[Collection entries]
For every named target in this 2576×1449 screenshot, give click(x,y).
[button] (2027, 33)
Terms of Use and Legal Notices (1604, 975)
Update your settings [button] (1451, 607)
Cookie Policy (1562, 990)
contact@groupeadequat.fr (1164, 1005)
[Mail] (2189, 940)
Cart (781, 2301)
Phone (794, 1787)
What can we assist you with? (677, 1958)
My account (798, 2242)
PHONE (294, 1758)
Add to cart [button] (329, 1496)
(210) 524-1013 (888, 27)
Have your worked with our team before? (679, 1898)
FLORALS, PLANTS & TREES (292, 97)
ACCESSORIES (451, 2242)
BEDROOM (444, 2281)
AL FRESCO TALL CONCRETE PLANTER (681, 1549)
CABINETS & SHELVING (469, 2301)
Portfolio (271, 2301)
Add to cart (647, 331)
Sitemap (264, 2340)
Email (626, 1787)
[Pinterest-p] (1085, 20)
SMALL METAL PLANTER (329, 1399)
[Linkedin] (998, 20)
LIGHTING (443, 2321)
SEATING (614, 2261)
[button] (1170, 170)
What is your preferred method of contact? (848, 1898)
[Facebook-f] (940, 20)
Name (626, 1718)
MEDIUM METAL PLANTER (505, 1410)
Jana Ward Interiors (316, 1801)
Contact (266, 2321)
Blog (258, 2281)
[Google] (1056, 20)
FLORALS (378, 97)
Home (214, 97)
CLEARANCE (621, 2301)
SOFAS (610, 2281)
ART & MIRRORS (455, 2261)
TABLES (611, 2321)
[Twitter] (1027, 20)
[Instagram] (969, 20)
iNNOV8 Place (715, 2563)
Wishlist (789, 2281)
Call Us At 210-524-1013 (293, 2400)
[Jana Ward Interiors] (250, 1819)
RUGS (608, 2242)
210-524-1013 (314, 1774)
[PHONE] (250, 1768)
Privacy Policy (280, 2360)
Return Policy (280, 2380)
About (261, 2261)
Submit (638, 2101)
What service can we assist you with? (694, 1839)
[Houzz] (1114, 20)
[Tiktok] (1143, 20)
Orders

** Required work **
Print out every record, character for character.

** Expected answer **
For every named target in this 2576×1449 screenshot, give click(x,y).
[button] (2027, 33)
Terms of Use and Legal Notices (1604, 975)
Update your settings [button] (1451, 607)
Cookie Policy (1562, 990)
contact@groupeadequat.fr (1164, 1005)
[Mail] (2189, 940)
Cart (781, 2301)
Phone (794, 1787)
What can we assist you with? (677, 1958)
My account (798, 2242)
PHONE (294, 1758)
Add to cart [button] (329, 1496)
(210) 524-1013 (888, 27)
Have your worked with our team before? (679, 1898)
FLORALS, PLANTS & TREES (292, 97)
ACCESSORIES (451, 2242)
BEDROOM (444, 2281)
AL FRESCO TALL CONCRETE PLANTER (681, 1549)
CABINETS & SHELVING (469, 2301)
Portfolio (271, 2301)
Add to cart (647, 331)
Sitemap (264, 2340)
Email (626, 1787)
[Pinterest-p] (1085, 20)
SMALL METAL PLANTER (329, 1399)
[Linkedin] (998, 20)
LIGHTING (443, 2321)
SEATING (614, 2261)
[button] (1170, 170)
What is your preferred method of contact? (848, 1898)
[Facebook-f] (940, 20)
Name (626, 1718)
MEDIUM METAL PLANTER (505, 1410)
Jana Ward Interiors (316, 1801)
Contact (266, 2321)
Blog (258, 2281)
[Google] (1056, 20)
FLORALS (378, 97)
Home (214, 97)
CLEARANCE (621, 2301)
SOFAS (610, 2281)
ART & MIRRORS (455, 2261)
TABLES (611, 2321)
[Twitter] (1027, 20)
[Instagram] (969, 20)
iNNOV8 Place (715, 2563)
Wishlist (789, 2281)
Call Us At 210-524-1013 (293, 2400)
[Jana Ward Interiors] (250, 1819)
RUGS (608, 2242)
210-524-1013 (314, 1774)
[PHONE] (250, 1768)
Privacy Policy (280, 2360)
Return Policy (280, 2380)
About (261, 2261)
Submit (638, 2101)
What service can we assist you with? (694, 1839)
[Houzz] (1114, 20)
[Tiktok] (1143, 20)
Orders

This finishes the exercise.